Selon cette étude, le toxicomane actif progresserait 8 fois plus vite vers la cirrhose que le patient ayant cessé toute consommation.

L’usage de drogues serait donc un facteur fibrosant.
Néanmoins, les chercheurs n’ont pas pris en compte de nombreux cofacteurs pouvant influer sur l’évolution hépatique : la dénutrition, les conditions de vie des toxicomanes actifs et les problèmes liés aux « produits de coupe », éventuellement hépatotoxiques.

Les données que nous avons recueillies à Saint-Dizier (non présentées à l’EASL 2004)
Nous avons suivi durant 6 ans 33 patients VHC (non co-infectés) non traités, ayant pratiqué une biopsie à 2 reprises (75% d’hommes, 45% de génotype 1, âge moyen au moment de la contamination = 22 ans).
Lors de la première biopsie hépatique, l’âge moyen de ces patients était de 30 ans. 70% des patients présentaient une hépatite minime, 30% une hépatite modérée à sévère. Leur consommation moyenne était de 135 g d’alcool par jour. 62% de ces patients étaient suivis dans notre programme de substitution.
Aujourd’hui, le problème n’est pas tant de savoir si les patients en traitement de substitution consomment occasionnellement des drogues que de régler leur problème d’alcool. La plupart des intervenants en toxicomanie ne considèrent pas suffisamment la question de l’alcool, simplement parce que l’alcool est légal. Pourtant, c’est un des produits les plus hépatotoxiques qui soient.
Lors de la seconde biopsie, pratiquée en moyenne 3 ans et demi après la première, les proportions étaient inversées : nous avions 2/3 d’hépatites modérées à sévères et 45% des patients avaient progressé d’au moins un point de fibrose entre les deux biopsies.
 

La progression moyenne entre les deux biopsies était de 0,563 point, soit un peu moins que les chiffres présentés par l’équipe bulgare de l’EASL ; mais nos patients étaient substitués et non usagers actifs de drogues.
En moyenne, les patients qui avaient une hépatite minime lors de la première biopsie ont davantage progressé en score de fibrose que les patients qui avaient une hépatite modérée ou sévère (sans traitement anti-VHC). Pourquoi une telle différence ?


Avec du recul, nous pensons que les patients ayant des hépatites minimes n’ont pas reçu d’information en rapport avec leur consommation d’alcool lors de leur première biopsie : nous les avons « laissés boire » en nous « félicitant » de l’arrêt de l’usage de drogues. Résultat : leur fibrose a progressé.
En revanche, nous avons été particulièrement vigilants sur l’éducation par rapport à l’alcool des patients en F2/F3. Résultat : leur fibrose a moins progressé.

· · · ·

:: Travail demandé ::
**A)** Répondez à ces questions d'après le texte sur l'hépatite C et l'alcool :
(i) Combien de patients ont été suivis à Saint-Dizier, et pendant combien d'années ?
(ii) Quelle était leur consommation moyenne d'alcool par jour ?
(iii) Quelle était la progression moyenne du score de fibrose entre les deux biopsies ?
**B)** Poursuivez le texte sur l'hépatite C et l'alcool à partir de sa dernière phrase.

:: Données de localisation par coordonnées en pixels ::
· · · ·

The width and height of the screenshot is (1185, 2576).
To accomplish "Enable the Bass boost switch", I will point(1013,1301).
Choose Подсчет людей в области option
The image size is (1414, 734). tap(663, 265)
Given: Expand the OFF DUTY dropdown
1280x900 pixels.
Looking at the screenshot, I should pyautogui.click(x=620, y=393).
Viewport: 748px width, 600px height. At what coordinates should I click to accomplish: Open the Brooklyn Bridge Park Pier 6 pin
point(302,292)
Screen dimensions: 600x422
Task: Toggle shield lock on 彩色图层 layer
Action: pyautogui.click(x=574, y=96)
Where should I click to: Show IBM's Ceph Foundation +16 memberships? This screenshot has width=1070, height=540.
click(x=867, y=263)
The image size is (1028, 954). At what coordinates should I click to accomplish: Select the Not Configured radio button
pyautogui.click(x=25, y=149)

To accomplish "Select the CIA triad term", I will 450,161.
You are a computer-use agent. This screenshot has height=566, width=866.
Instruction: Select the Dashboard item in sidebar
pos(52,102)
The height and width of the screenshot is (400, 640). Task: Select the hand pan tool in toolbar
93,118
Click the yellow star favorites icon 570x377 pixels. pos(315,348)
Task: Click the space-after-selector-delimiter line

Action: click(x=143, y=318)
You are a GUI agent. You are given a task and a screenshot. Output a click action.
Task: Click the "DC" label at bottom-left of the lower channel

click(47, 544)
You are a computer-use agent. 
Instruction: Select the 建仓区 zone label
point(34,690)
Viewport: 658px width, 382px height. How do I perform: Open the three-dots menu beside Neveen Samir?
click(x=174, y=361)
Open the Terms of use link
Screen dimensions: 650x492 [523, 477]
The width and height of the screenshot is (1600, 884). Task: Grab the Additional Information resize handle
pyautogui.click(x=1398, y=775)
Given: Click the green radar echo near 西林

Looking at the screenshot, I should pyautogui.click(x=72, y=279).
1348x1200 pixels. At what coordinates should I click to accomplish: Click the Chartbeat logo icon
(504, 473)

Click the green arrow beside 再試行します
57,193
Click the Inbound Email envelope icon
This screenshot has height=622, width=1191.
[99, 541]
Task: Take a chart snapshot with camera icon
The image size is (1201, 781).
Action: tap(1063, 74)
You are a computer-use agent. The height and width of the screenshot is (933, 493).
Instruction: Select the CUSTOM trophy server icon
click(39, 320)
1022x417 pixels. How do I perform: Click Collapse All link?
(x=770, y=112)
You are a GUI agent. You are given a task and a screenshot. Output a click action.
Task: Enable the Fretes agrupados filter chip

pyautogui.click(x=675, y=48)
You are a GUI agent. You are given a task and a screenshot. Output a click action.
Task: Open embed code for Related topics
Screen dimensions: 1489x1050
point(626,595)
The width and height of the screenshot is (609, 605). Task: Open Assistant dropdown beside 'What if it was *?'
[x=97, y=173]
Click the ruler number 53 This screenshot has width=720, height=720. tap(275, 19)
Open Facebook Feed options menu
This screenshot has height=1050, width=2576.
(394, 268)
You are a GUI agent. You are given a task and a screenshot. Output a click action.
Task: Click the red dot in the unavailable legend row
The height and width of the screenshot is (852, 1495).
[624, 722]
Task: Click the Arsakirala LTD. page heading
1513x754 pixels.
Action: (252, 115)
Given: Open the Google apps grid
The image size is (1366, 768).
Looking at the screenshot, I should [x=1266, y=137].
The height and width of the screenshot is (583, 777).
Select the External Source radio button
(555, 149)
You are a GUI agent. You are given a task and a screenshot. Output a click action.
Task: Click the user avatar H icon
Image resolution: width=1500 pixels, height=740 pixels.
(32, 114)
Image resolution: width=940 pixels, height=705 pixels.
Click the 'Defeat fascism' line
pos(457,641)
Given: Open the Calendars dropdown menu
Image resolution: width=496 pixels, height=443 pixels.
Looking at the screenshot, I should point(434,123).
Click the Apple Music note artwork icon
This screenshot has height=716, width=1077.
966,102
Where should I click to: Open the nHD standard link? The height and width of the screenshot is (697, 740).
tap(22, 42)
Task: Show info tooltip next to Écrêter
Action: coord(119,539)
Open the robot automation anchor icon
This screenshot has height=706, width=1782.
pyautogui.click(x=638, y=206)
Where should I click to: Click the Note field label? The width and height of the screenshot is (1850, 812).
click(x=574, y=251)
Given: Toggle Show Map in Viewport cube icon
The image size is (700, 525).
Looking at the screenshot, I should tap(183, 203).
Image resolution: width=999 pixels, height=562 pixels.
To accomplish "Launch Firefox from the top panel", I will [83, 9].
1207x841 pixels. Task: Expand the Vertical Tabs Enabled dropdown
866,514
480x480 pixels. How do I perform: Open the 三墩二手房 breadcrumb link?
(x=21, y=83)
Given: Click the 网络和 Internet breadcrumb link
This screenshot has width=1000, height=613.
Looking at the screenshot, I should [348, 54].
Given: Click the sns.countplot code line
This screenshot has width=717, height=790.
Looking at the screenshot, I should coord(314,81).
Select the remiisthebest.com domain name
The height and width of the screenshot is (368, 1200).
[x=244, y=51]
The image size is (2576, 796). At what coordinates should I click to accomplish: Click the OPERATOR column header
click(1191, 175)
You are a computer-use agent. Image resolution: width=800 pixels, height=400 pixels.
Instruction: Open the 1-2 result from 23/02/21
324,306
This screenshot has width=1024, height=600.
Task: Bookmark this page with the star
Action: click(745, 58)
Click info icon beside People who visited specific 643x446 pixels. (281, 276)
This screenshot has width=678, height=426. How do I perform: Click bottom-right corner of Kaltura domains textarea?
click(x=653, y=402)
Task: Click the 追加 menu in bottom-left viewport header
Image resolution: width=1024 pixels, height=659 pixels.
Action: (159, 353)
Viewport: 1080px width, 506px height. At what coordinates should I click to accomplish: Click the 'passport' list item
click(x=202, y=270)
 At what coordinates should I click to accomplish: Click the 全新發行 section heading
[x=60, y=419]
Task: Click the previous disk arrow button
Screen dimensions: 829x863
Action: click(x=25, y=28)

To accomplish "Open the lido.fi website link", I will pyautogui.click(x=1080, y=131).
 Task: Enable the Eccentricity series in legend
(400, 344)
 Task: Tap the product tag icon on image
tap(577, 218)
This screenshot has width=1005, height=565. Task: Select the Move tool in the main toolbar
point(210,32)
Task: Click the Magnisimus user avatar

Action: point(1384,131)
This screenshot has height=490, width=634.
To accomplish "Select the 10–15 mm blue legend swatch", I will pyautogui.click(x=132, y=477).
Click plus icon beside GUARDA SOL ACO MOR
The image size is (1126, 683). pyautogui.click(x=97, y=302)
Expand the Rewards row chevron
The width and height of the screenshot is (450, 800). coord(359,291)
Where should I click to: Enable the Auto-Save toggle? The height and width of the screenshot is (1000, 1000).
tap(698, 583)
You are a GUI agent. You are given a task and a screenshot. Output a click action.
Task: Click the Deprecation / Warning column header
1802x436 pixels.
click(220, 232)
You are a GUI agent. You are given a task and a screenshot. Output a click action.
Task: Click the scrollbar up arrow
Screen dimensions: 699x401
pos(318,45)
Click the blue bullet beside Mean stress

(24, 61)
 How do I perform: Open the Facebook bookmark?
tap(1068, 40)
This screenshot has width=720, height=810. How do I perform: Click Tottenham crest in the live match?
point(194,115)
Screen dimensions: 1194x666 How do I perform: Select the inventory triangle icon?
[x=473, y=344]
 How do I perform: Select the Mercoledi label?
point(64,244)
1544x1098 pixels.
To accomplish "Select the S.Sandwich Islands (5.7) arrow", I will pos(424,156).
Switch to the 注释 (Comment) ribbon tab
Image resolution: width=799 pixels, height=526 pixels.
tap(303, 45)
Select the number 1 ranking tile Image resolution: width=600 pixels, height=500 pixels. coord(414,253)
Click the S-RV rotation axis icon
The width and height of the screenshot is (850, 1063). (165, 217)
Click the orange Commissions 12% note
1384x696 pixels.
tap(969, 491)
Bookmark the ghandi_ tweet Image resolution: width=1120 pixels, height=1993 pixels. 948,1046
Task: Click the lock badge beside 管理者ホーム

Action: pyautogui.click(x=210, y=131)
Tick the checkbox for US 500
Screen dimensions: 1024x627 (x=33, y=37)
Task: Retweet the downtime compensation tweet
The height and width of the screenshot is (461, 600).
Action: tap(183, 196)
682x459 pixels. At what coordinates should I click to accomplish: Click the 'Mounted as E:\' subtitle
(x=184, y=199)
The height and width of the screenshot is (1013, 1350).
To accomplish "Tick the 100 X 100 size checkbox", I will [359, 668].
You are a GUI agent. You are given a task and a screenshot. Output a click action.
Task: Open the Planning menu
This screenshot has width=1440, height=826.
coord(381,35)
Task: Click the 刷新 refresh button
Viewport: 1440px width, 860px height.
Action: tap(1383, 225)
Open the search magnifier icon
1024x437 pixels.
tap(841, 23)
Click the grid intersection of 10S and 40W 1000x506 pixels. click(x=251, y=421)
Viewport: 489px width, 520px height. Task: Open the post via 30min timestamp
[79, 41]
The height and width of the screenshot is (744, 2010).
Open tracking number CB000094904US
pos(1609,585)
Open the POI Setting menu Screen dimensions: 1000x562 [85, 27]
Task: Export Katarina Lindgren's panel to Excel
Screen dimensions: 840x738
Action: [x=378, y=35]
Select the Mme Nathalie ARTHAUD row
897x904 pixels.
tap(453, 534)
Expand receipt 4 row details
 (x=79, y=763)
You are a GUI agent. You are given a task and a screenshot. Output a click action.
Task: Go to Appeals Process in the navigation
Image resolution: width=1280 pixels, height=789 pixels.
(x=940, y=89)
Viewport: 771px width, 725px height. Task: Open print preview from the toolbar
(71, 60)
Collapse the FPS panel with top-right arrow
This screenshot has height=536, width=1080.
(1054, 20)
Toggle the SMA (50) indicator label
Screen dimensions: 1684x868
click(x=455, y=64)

· · · ·

:: Corrigé ::
**A)**
(i) 33 patients, suivis pendant 6 ans.
(ii) 135 g d'alcool par jour.
(iii) 0,563 point.

**B)**
La progression de la fibrose observée aujourd’hui chez les usagers de drogues résulte d’une mauvaise prise en charge du problème de l’alcool.

Conclusion

Les facteurs de progression de la fibrose hépatique sont l’alcool, les médicaments, les problèmes nutritionnels et la précarité. Plus une personne est en situation de précarité, plus sa fibrose risque de progresser.


Les usagers de drogues sont les cirrhotiques et les transplantés de demain. Il faut donc se poser les questions de leur prise en charge aujourd’hui.

 

Les résultats préliminaires de l’étude PONTS (5) ont montré que l’expérience, le savoir-faire du centre de soins sont déterminants pour la réussite du traitement des patients héroïnomanes substitués. En vérité, la prise en charge de l’hépatite C dans des programmes de substitution, par des équipes entraînées et multidisciplinaires, permet d’obtenir 70% d’éradication virale. Il faut aujourd’hui se débarrasser des freins qui nuisent à la prise en charge des usagers, et en particulier des usagers co-infectés.

Notes

(1) Selon les définitions de l’Organisation Mondiale de la Santé, un buveur excessif est un homme qui boit au moins 3 verres d’alcool par jour ou une femme qui boit au moins 2 verres d’alcool par jour.


(2) Cf. données de l’étude APRICOT, p. 6


(3) 39e Congrès annuel de l’EASL (European Association for the Study of the Liver), Berlin, 14-18 avril 2004

 

(4) «The impact of intravenous drug abuse on liver histology and fibrosis progression in patients with chronic hepatitis C », I. Ivanova and others, Abstract 484, 39th EASL, 14-18 avril 2004, Berlin


(5) PONTS : Premier Observatoire National du traitement de l’hépatite C chez les Toxicomanes Substitués. Présentation du 6e Colloque international toxicomanies, hépatites, sida, THS 6, 7-11 octobre 2003, Aix en Provence.